We have not entered into any off-balance sheet financing arrangements, established any special purpose entities, guaranteed any debt or commitments of other entities, or entered into any non-financial assets.
 
Tabular Disclosure of Contractual Obligations
 
We do not have any long-term debt, capital lease obligations, operating lease obligations or long-term liabilities.
 
Recent Accounting Pronouncements
 
We do not believe that the adoption of any recently issued accounting standards will have a material impact on our financial position and results of operations.
 
Safe Harbor
 
This Management’s Discussion and Analysis contains forward-looking statements as defined in Section 27A of the Securities Act and Section 21E of the Exchange Act that involve risks and uncertainties.  The statements contained in this Management’s Discussion and Analysis that are not purely historical or relate to facts or conditions present as of the date of this report are forward-looking statements.
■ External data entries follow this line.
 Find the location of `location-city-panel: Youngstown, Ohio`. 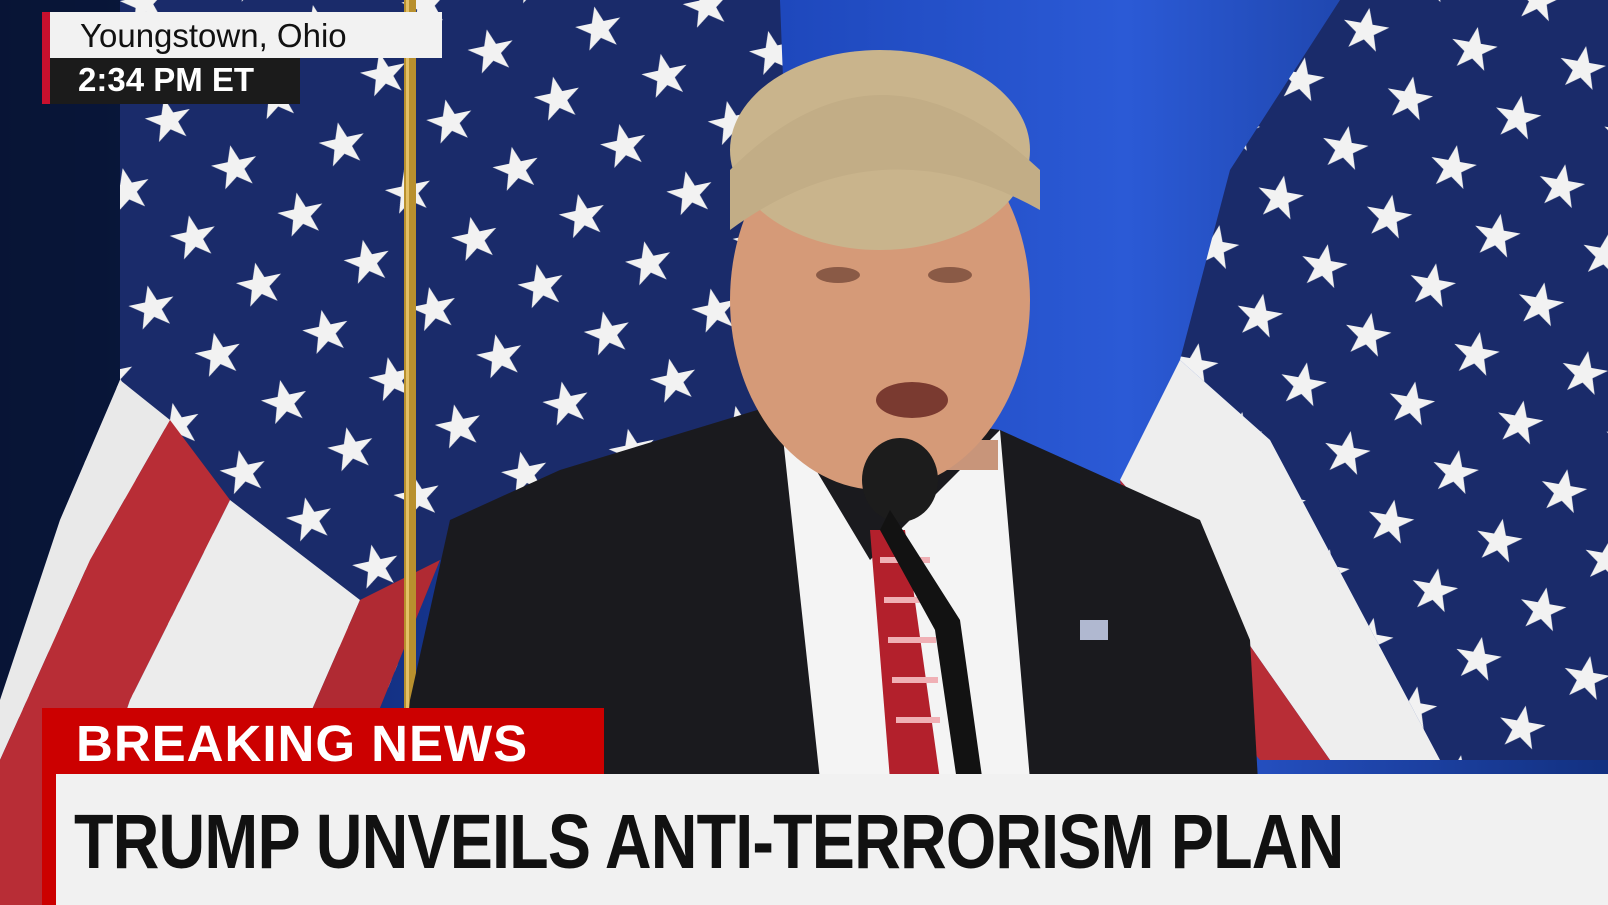

location-city-panel: Youngstown, Ohio is located at coordinates (246, 35).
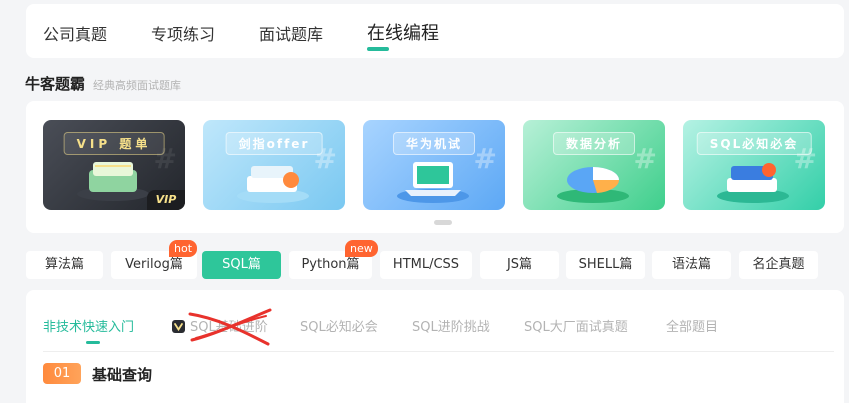 The width and height of the screenshot is (849, 403). What do you see at coordinates (178, 326) in the screenshot?
I see `vip-crown-icon` at bounding box center [178, 326].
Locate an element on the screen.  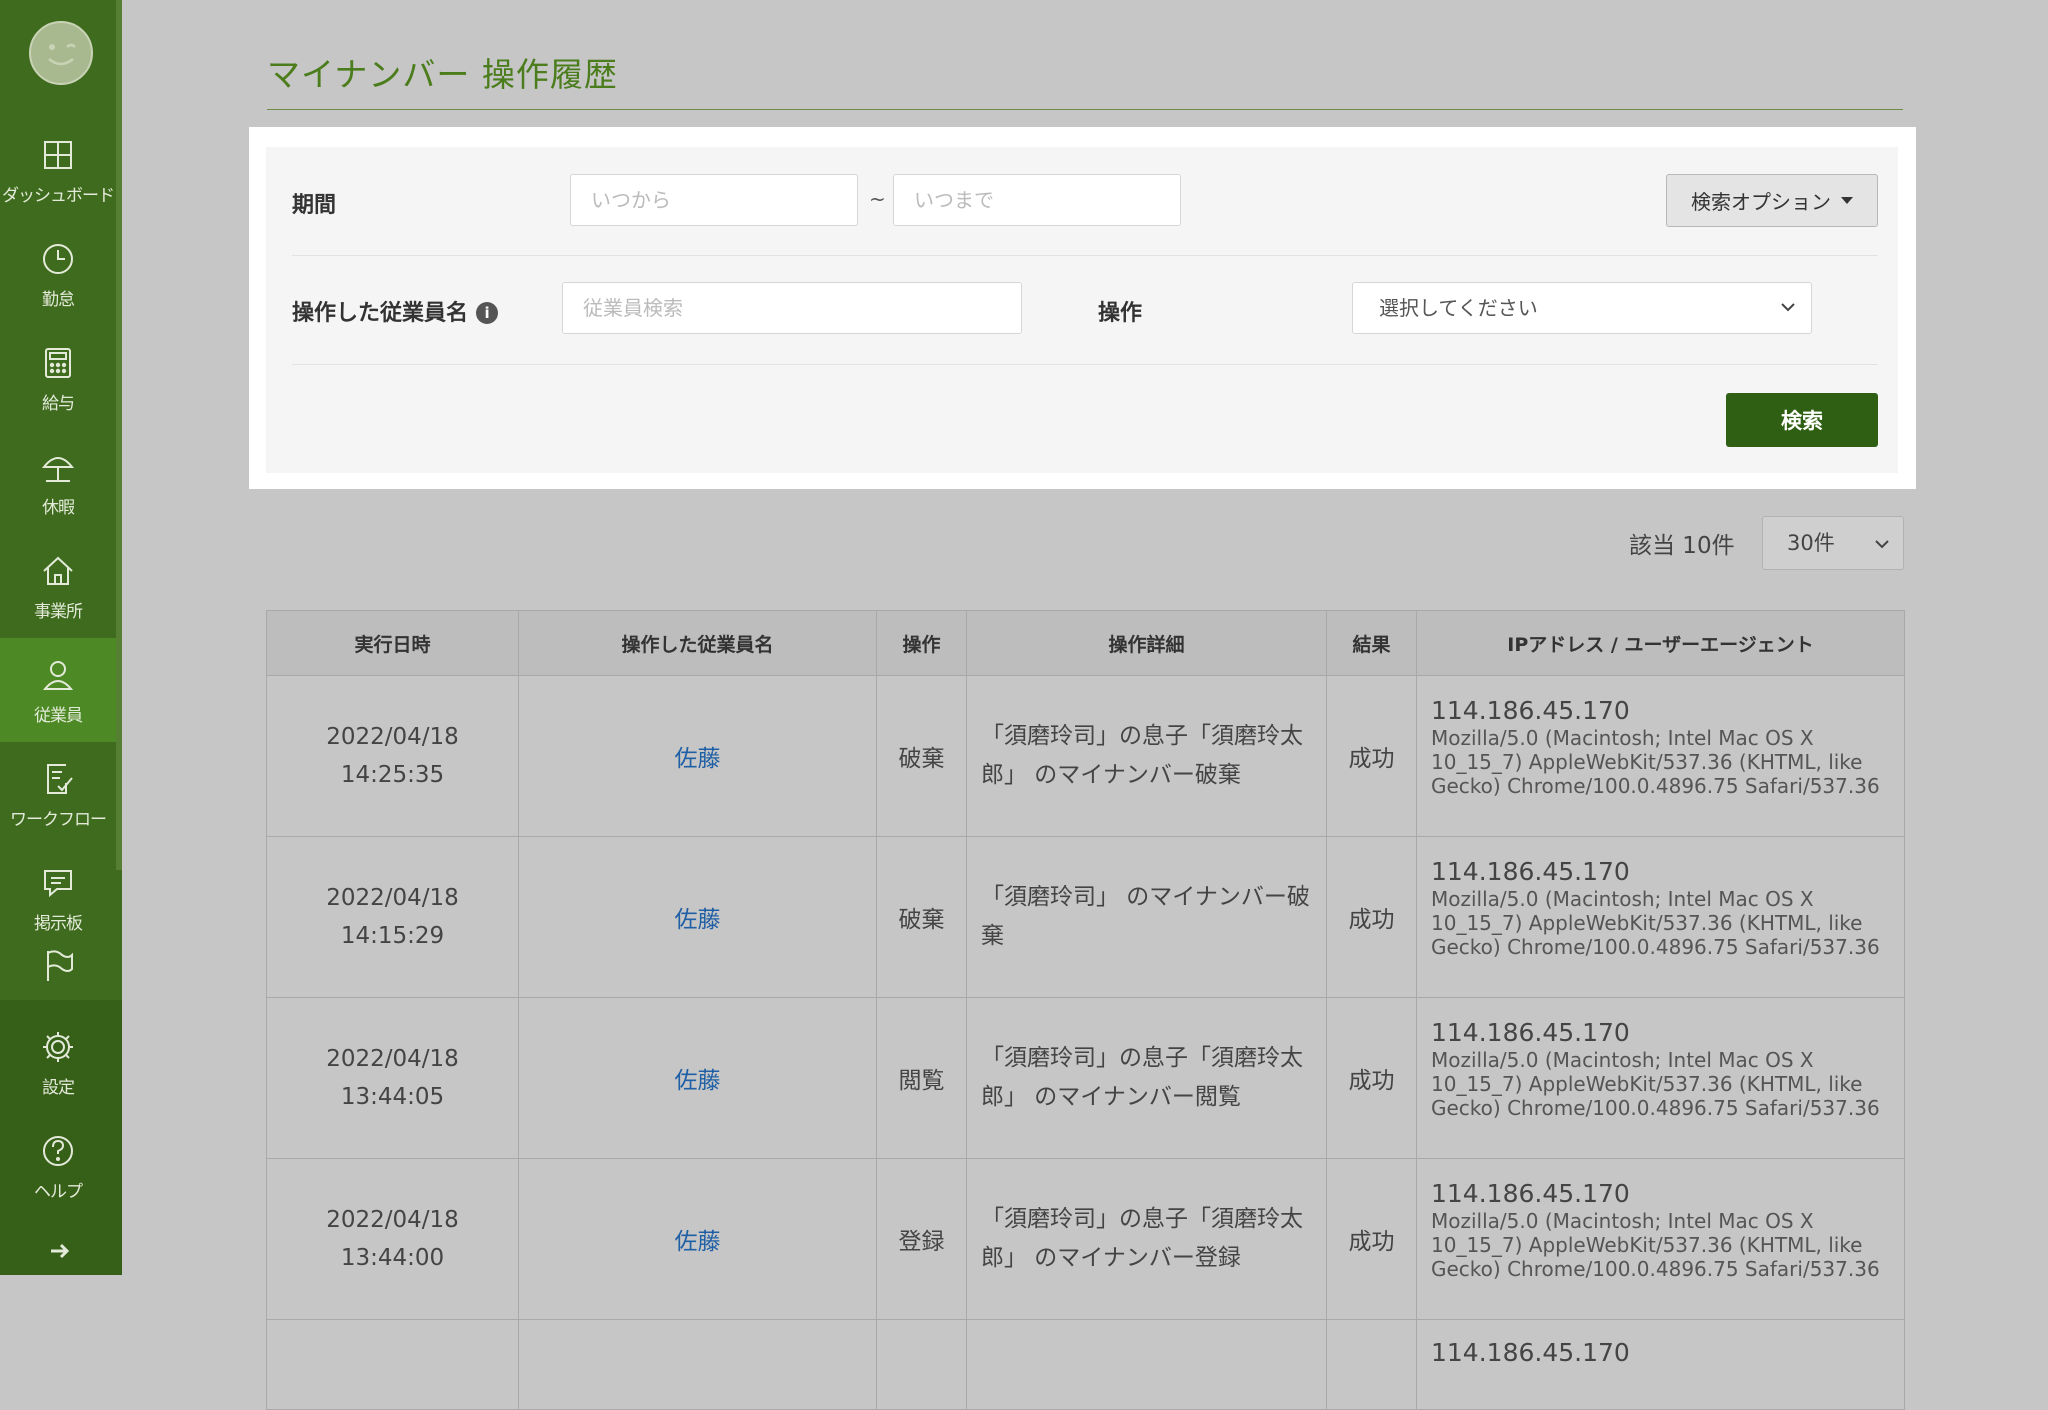
column-header: 操作した従業員名 is located at coordinates (698, 643).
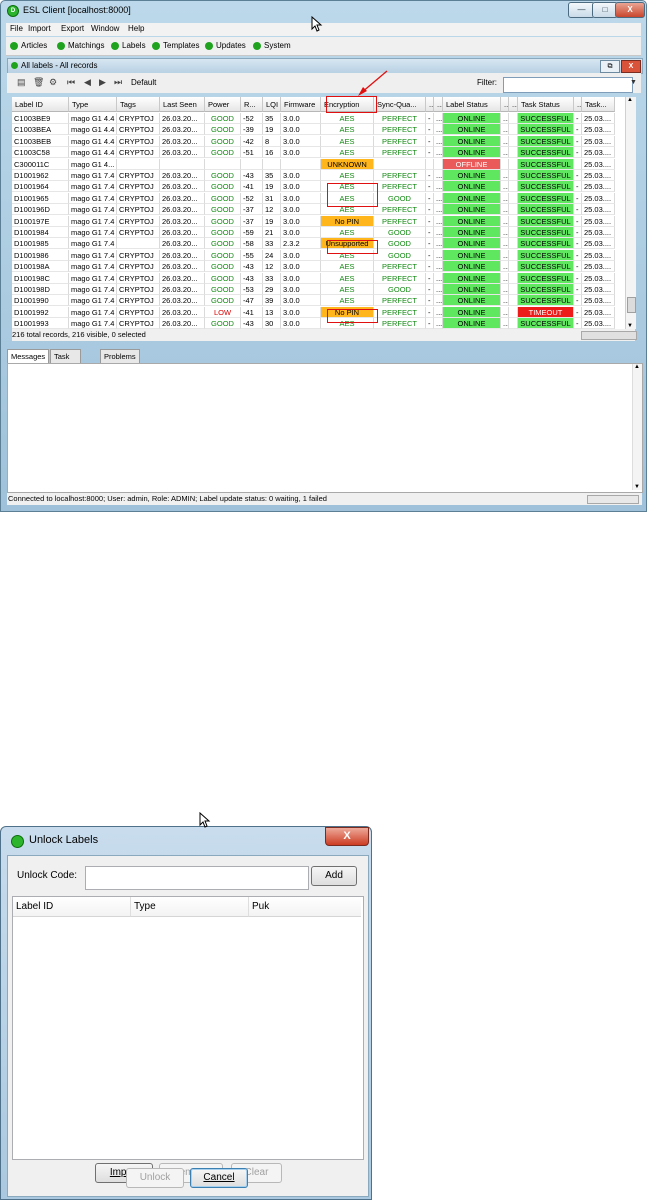 The width and height of the screenshot is (647, 1200). What do you see at coordinates (28, 46) in the screenshot?
I see `nav-articles: Articles` at bounding box center [28, 46].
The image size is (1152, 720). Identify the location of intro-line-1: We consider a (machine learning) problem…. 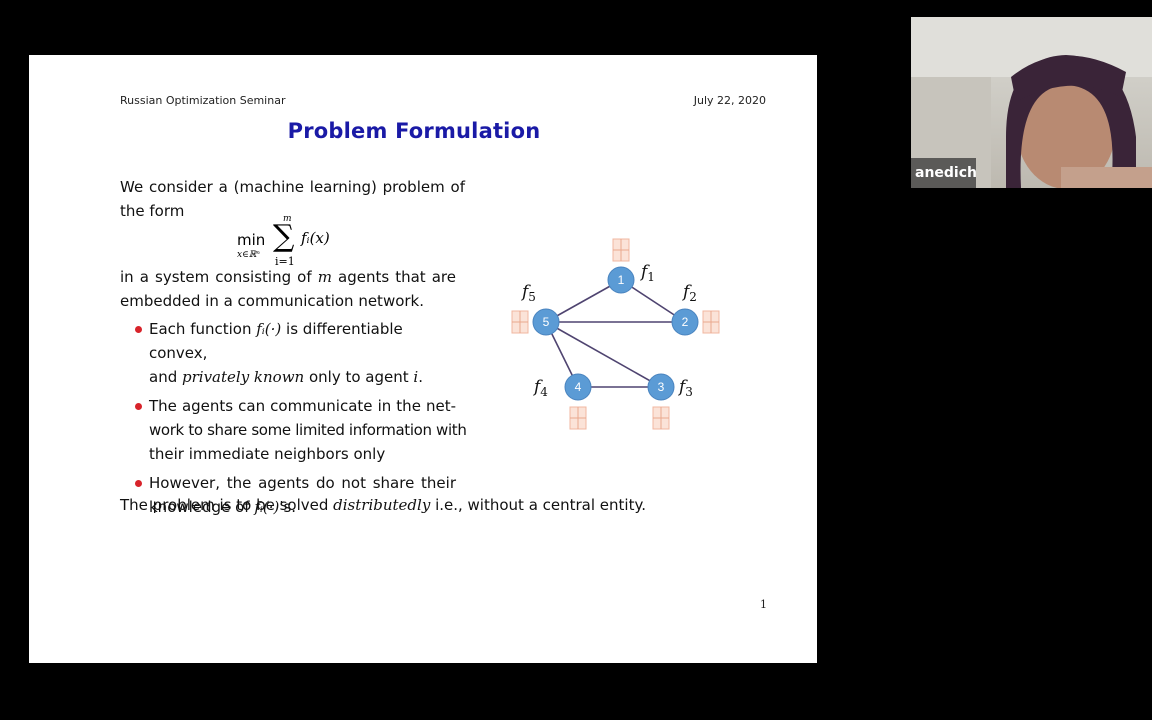
(292, 187).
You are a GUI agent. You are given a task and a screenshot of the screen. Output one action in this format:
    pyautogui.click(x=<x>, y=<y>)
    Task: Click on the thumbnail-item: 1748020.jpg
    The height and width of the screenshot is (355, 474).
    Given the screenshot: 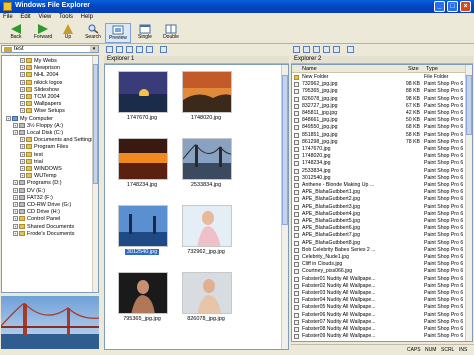 What is the action you would take?
    pyautogui.click(x=206, y=99)
    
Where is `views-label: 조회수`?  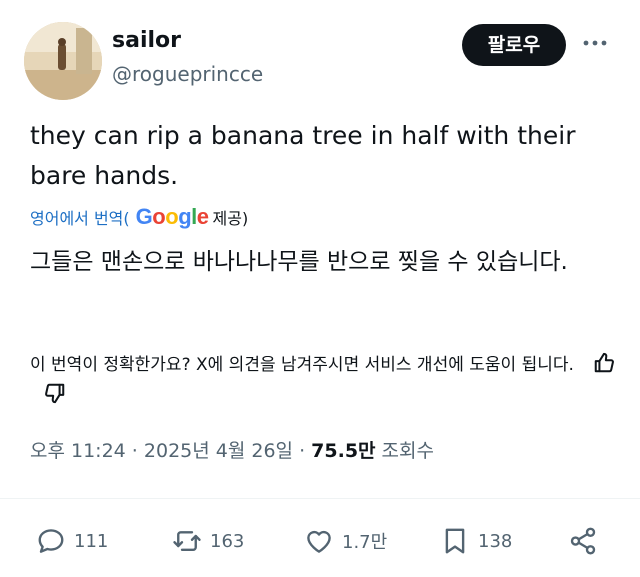
views-label: 조회수 is located at coordinates (404, 451).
Our forward-looking statements include, but are not limited to, statements regarding our or our management’s expectations, hopes, beliefs, intentions or strategies regarding the future. In addition, any statements that refer to projections, forecasts or other characterizations of future events or circumstances, including any underlying assumptions, are forward-looking statements. The words “anticipate,” “believe,” “continue,” “could,” “estimate,” “expect,” “intend,” “may,” “might,” “plan,” “possible,” “potential,” “predict,” “project,” “should,” “would” and similar expressions may identify forward-looking statements, but the absence of these words does not mean that a statement is not forward-looking.
 
The forward-looking statements contained in this Management’s Discussion and Analysis are based on our current expectations and beliefs concerning future developments and their potential effects on us. Although we believe that the expectations reflected in such forward-looking statements are reasonable, there can be no assurance that such expectations will prove to be correct.  Future developments affecting us may not be those that we have anticipated. These forward-looking statements, which speak only as of the date of this report, involve a number of risks, uncertainties (some of which are beyond our control) or other assumptions that may cause actual results or performance to be materially different from those expressed or implied by these forward-looking statements. These risks and uncertainties include, but are not limited to, those factors described under the heading “Risk Factors” set forth in our Annual Report on Form 20-F, dated December 14, 2012, as filed with the SEC.  Should one or more of these risks or uncertainties materialize, or should any of our assumptions prove incorrect, actual results may vary in material respects from those projected in these forward-looking statements. We undertake no obligation to update or revise any forward-looking statements, whether as a result of new information, future events or otherwise, except as may be required under applicable securities laws.